There are rumours that Cele might be replaced by Minister Motsoaledi. Well, from what I have told you about his protection of arch health villain Dhlomo – does corruption get any worse than killing cancer patients – he is hardly Mr Clean, and his record in Home Affairs suggests that he has scant regard for human rights. Someone with legal expertise and a commitment to human rights is needed as police minister, together with the immediate establishment of an Independent Policing Board, as set out in the 2018 report of the post-Marikana panel of experts, and the de-militarisation of the police, as envisaged by the National Development Plan you were part of.
Policing problems are exacerbated by the capture of a significant sector of the Prosecuting Authority which colludes with corrupt police members, so crisis action is needed quite apart from cabinet reshuffling: A priority is the immediate establishment of a Police ombuds body headed by a retired judge assisted by experienced advocates and staff seconded from the Auditor-General’s office, which can do forensic audits of qualifications, appointments and promotions.

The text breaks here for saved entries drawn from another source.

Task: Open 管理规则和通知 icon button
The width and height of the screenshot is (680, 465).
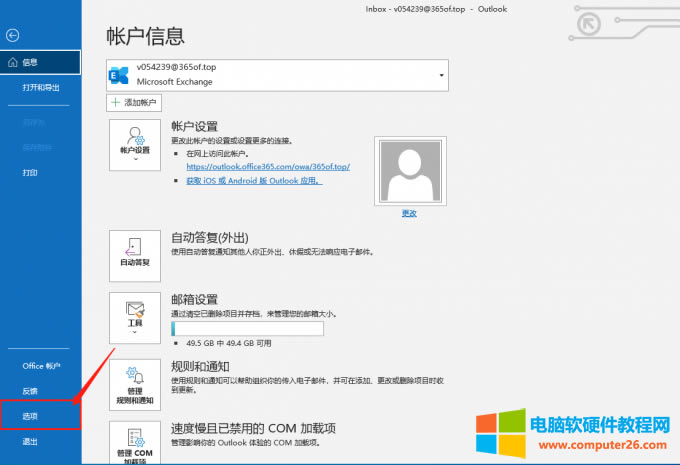Action: [x=134, y=385]
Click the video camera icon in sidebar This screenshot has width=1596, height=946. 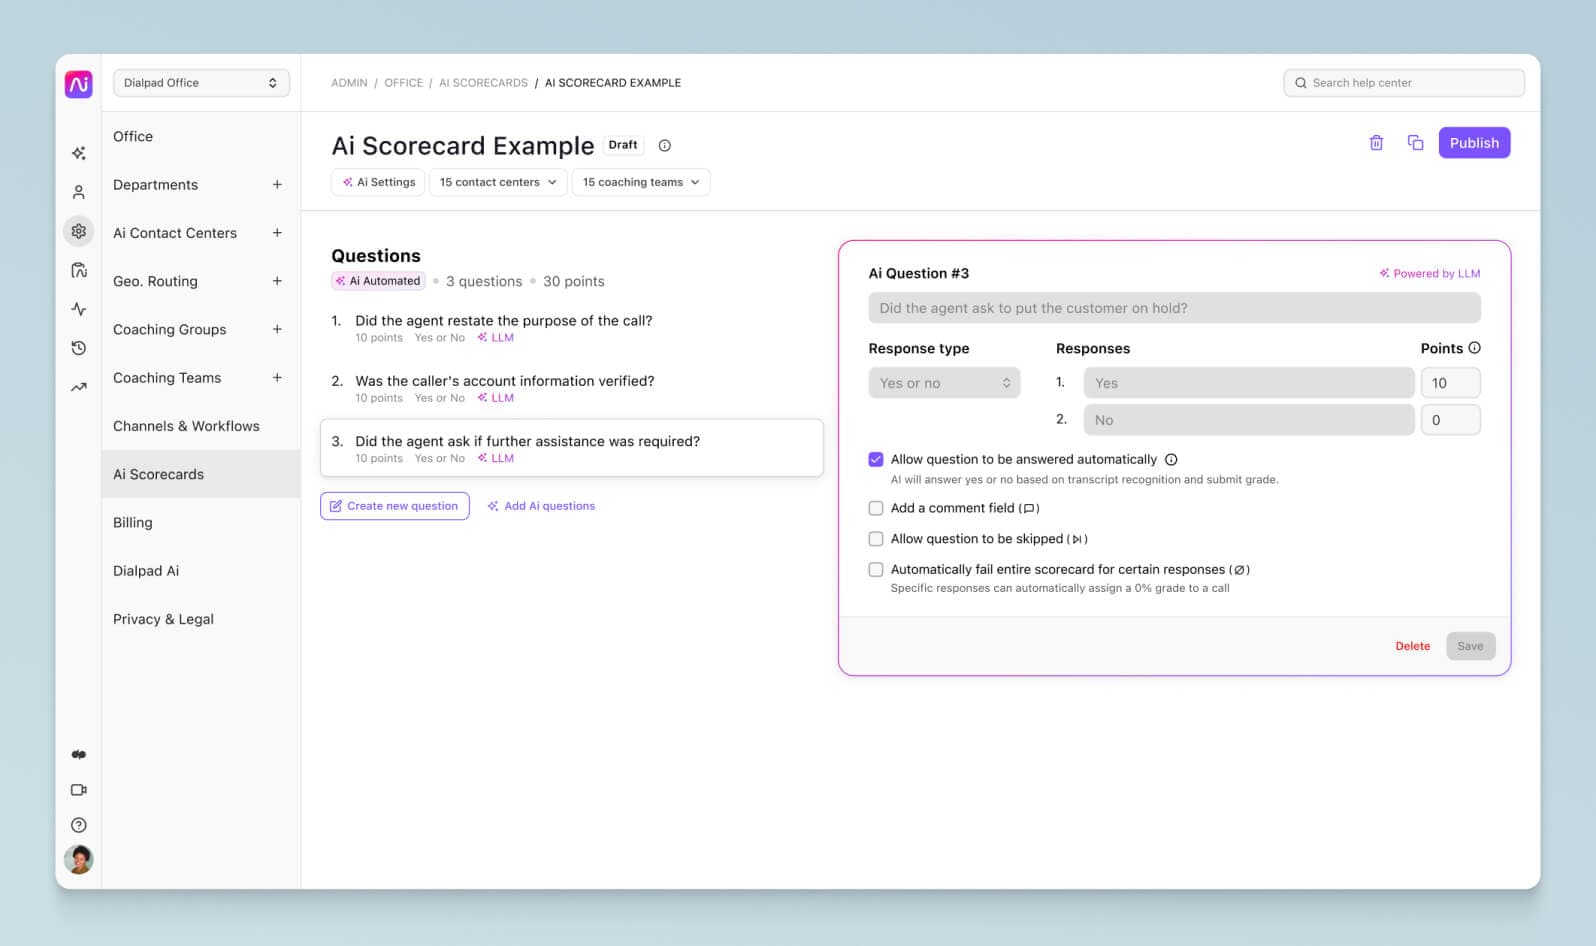coord(79,790)
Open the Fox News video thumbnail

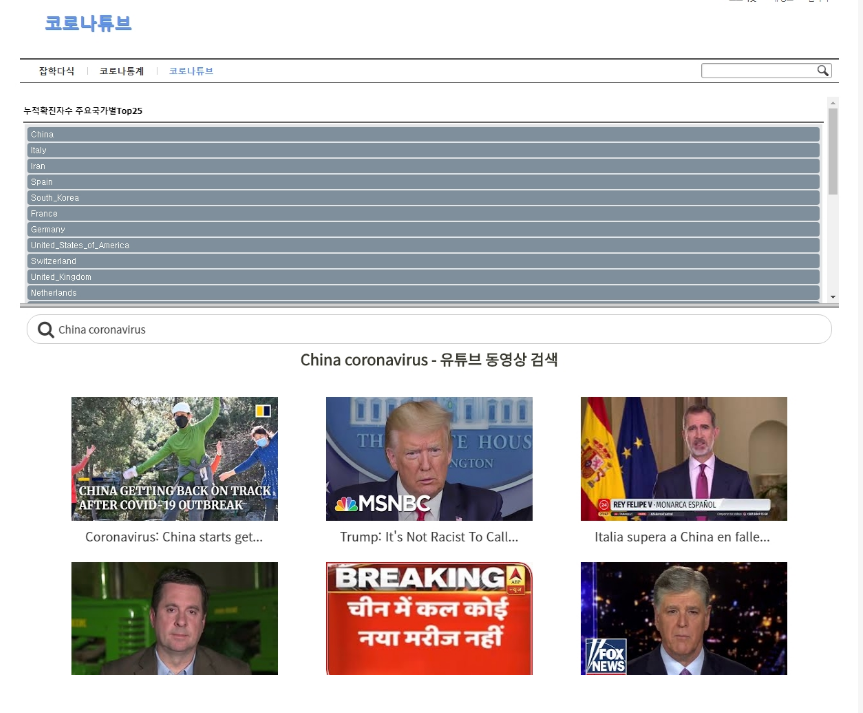pyautogui.click(x=684, y=618)
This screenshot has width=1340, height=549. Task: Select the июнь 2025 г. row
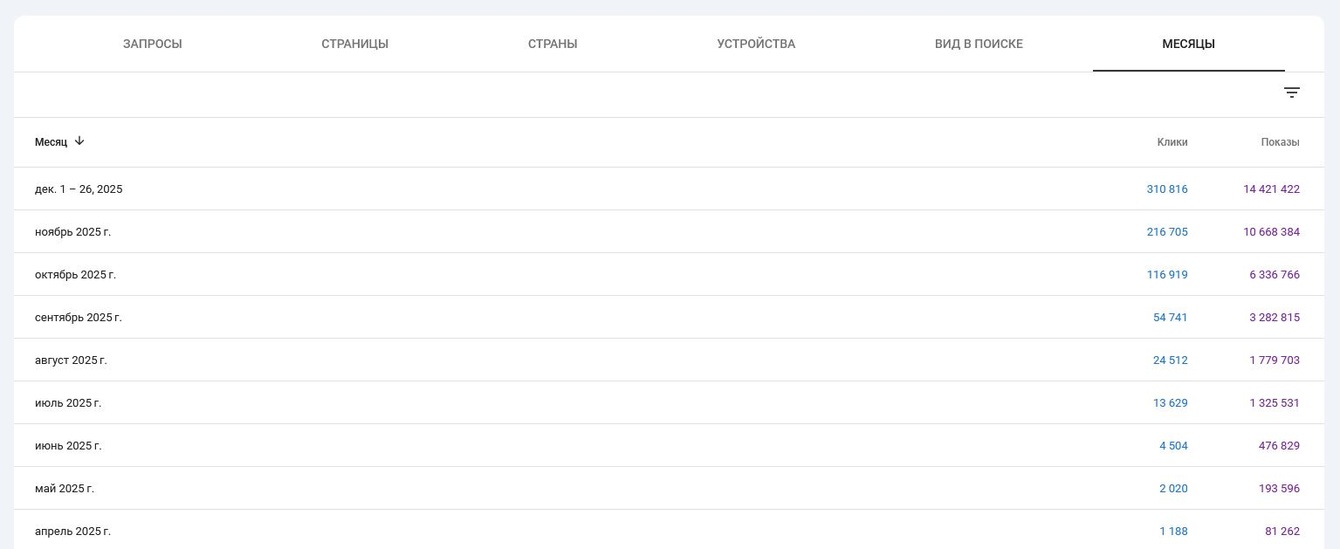tap(68, 446)

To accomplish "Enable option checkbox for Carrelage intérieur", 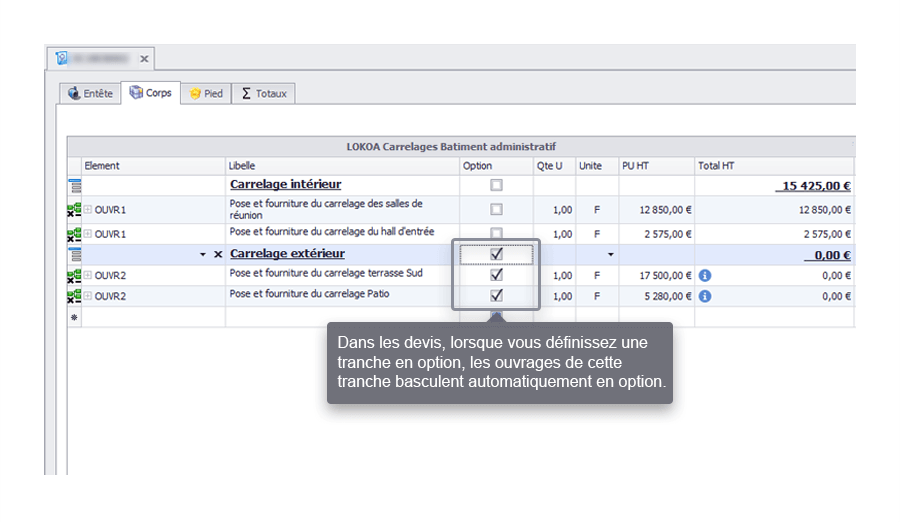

All this talk of the importance of whistle-blowers, and supposedly independent investigations is yet more political hot air. Currently, corrupt police, including in CIS, are being assisted by a magistrate in the Bloemfontein Regional Court to hunt down Patricia Mashale who is in hiding with a warrant of arrest (linked to a malicious prosecution related to a suspicious harassment order obtained by a management member accused of serious corruption) and deny bail, so that the police can kill her. I thought our courts were supposed to protect life, and uphold the Constitution, but this magistrate obviously has scant regard for the Constitution, and will be among those reported to the Magistrate’s Commission. Mashale’s lawyers have no option but to approach the High Court.
Finally, there also rumours that Minister Cele may be removed to a resurrected State Security Department. Heaven help South Africa – State Security is already riddled with problems and the urgent action recommended four years ago to pass legislation to regain civilian oversight has not yet materialised. Cele is already running the SAPS like the apartheid police, so would be able to get away with even more, covert, activities subversive to the ends of justice than he currently is.
Until he is prosecuted and removed altogether from governance Cele will continue to meddle in policing because he has planted his eyes and ears there in management should he be deployed to State Security, he and his dangerous cohorts will have even more powers to hunt down and kill the whistle-blowers who have effectively become Enemies of the Criminalised State which you, as president, have done nothing to de-criminalise. Instead of expecting De Ruyter to trust your grossly malfunctioning criminal justice system, please tell us why minister Cele has not yet been charged, and when he will be.
Your Cabinet re-shuffle will be proverbial “Proof of the Pudding in the eating” of your presidency.